- _PROMPT 1_: Copy from the essay on mental health below the part that opens with the words containing "The second argument" and closes with "good old days.".
- _PROMPT 2_:
Answer these questions using the essay on mental health below.
(a) What share of US troops in World War 1 and 2 who returned home for medical reasons did so for mental issues?
(b) How far away were the nearest mental health services?
(c) Within what period were they told an assessment would take place?

- _DOCUMENT SECTION_:
........
So many people suffer from mental illness, so many people suffer silently in fact. So much so that I find the oft quoted ‘1 in 4 people will experience mental health issues in their life‘ statistic way off. It must be. However debating statistics aside, one thing which must be talked about is that there is a great number of, often, young people who are so close to death. Their lungs are fine, their heart is fine, their blood is fine, there is no cancer, no bruises, no aches and no signs. But their mind is broken. My mind is broken.
This error in the human mind is bringing millions of people close to death. That is not to say they will experience death right now, but it brings them very close to it. That is a travesty. There is no rhyme or reason to let so many feel so close to death. Especially at such a young age. Death should be reserved for the old who have lived a life of experiences. But there is a huge lack of investment in mental health services, which is compounding the issue.
There are typically two sides to mental health investment, one for and one against. One is a huge group of people and advocates who realise the potential that is locked away behind mental issues, not to mention the unnecessary suffering. The second seem to believe we are just a bunch of whiney millennials.
The second argument is essentially based on the idea that mental health is a ‘new’ problem. We should all stop whining and get on with it like they did in the old days. The old days. Oh the good old days.
Mental health did not exist in the old days because it was never talked about, not because it didn’t happen. Just one example of this is to know that 49% of all US troops in World War 1 and 2 who returned home for medical reasons did so for mental issues, not from bombs or bullets. Then there are the people who were not at war. Women were second class citizens in the ‘old days’, and were always the ones left behind in war. There were no mental health provisions. So where would they go to speak about any issues?
I also absolutely believe mental health issues are exacerbated by modern life. Technology and societal shifts are progressing at such an intense rate that the human mind cannot evolve quickly enough. There needs to be a service that can sufficiently ease that transition. At the moment or in my experience the NHS (or any other health service in the 7 countries I have lived) do not quite do that job, yet. They are either too insufficient or too expensive.
The NHS was for me the most disappointing. It is free, which is its major benefit. However it is only a benefit if it is of some use. When you have anxiety troubles, depression and other illnesses, they severely affect your motivation. It can take all of your energy to get up in the morning and to be seen in public. Thats why it was so difficult to do these things; travel to the nearest mental health services, 1.5 hours away. Then be told ‘thank you for registering with us, we understand your going through a difficult time, as soon as we have someone available they will do an assessment – in the next 3 to 6 months.‘ Someone who feels close to death doesn’t like the idea of tomorrow. Let alone another 90 days or 180 days.
........
- _SOURCE MATERIAL_:
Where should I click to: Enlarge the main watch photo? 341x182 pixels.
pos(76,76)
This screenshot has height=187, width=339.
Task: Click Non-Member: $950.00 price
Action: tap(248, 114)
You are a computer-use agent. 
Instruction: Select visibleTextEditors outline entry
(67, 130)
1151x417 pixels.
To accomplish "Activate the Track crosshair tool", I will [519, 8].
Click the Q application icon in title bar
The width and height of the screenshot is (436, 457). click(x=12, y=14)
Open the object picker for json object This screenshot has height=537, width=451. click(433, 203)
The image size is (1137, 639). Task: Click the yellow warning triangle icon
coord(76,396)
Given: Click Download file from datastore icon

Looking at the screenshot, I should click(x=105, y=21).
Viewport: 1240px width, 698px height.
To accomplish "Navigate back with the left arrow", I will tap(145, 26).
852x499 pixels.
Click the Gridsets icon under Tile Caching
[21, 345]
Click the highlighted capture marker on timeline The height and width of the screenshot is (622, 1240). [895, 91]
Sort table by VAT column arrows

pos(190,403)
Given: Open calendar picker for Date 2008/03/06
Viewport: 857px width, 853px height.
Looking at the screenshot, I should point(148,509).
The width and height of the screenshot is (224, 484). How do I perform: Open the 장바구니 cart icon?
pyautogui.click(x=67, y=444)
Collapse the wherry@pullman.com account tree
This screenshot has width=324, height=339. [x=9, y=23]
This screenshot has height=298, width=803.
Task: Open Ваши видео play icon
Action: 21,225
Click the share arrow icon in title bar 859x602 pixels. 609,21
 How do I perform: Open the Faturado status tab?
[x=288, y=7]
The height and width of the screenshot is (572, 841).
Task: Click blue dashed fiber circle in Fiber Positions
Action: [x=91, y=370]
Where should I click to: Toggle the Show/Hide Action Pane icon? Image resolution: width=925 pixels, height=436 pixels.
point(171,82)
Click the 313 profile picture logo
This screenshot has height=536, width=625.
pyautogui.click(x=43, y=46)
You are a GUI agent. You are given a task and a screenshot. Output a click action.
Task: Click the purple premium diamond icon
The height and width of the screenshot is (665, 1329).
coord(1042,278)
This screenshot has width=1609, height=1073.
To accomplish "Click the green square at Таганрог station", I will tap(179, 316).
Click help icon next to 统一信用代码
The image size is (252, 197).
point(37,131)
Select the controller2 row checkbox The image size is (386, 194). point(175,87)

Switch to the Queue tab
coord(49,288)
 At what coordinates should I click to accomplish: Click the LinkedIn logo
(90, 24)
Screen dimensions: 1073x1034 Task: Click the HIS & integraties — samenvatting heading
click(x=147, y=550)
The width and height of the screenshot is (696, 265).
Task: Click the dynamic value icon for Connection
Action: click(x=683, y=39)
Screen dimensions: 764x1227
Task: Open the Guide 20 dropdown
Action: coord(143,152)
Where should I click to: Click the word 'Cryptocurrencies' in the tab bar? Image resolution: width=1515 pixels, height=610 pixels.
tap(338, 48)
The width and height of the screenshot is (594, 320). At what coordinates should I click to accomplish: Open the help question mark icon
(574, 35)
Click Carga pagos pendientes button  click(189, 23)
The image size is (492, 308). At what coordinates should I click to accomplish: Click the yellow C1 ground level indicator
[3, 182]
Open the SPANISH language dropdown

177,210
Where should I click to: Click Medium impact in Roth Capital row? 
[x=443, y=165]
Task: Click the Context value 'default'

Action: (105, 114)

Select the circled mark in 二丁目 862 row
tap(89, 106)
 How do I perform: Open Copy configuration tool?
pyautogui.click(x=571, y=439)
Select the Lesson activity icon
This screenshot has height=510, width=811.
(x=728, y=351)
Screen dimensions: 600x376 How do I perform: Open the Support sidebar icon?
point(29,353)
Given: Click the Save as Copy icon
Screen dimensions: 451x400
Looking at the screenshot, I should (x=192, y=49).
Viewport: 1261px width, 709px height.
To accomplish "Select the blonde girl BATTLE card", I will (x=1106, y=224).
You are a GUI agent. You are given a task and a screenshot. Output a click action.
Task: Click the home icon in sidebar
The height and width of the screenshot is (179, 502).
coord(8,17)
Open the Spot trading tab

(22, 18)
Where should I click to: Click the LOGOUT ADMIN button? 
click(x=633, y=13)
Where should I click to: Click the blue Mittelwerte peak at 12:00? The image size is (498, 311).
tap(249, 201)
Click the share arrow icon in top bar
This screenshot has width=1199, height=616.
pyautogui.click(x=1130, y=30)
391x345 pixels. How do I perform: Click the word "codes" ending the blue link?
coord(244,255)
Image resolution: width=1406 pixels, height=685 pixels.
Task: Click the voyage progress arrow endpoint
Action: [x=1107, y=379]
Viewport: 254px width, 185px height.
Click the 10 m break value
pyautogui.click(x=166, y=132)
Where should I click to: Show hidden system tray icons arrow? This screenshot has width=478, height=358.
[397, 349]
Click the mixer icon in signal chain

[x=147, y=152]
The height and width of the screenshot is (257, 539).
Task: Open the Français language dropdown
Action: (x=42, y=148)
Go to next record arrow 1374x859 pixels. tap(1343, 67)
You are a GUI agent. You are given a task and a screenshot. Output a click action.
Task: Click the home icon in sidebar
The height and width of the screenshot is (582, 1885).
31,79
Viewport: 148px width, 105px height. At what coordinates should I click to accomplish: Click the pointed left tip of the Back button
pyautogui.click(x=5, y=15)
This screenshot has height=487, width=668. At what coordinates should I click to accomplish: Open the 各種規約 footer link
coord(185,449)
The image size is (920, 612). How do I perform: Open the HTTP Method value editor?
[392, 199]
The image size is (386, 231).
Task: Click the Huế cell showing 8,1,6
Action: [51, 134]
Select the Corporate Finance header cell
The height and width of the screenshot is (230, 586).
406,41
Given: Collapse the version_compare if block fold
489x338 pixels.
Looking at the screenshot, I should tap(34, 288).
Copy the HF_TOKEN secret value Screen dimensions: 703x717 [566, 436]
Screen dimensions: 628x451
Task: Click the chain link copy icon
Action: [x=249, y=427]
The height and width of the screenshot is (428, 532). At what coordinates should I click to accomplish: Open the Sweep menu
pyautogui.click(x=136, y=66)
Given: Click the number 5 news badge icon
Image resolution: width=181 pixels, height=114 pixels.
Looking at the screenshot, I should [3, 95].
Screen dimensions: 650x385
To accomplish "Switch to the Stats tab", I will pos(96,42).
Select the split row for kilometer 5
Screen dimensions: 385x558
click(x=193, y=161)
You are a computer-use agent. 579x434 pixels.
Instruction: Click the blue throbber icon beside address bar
........
- _YOUR RESPONSE 1_:
The second argument is essentially based on the idea that mental health is a ‘new’ problem. We should all stop whining and get on with it like they did in the old days. The old days. Oh the good old days.

- _YOUR RESPONSE 2_:
(a) 49%
(b) 1.5 hours away
(c) In the next 3 to 6 months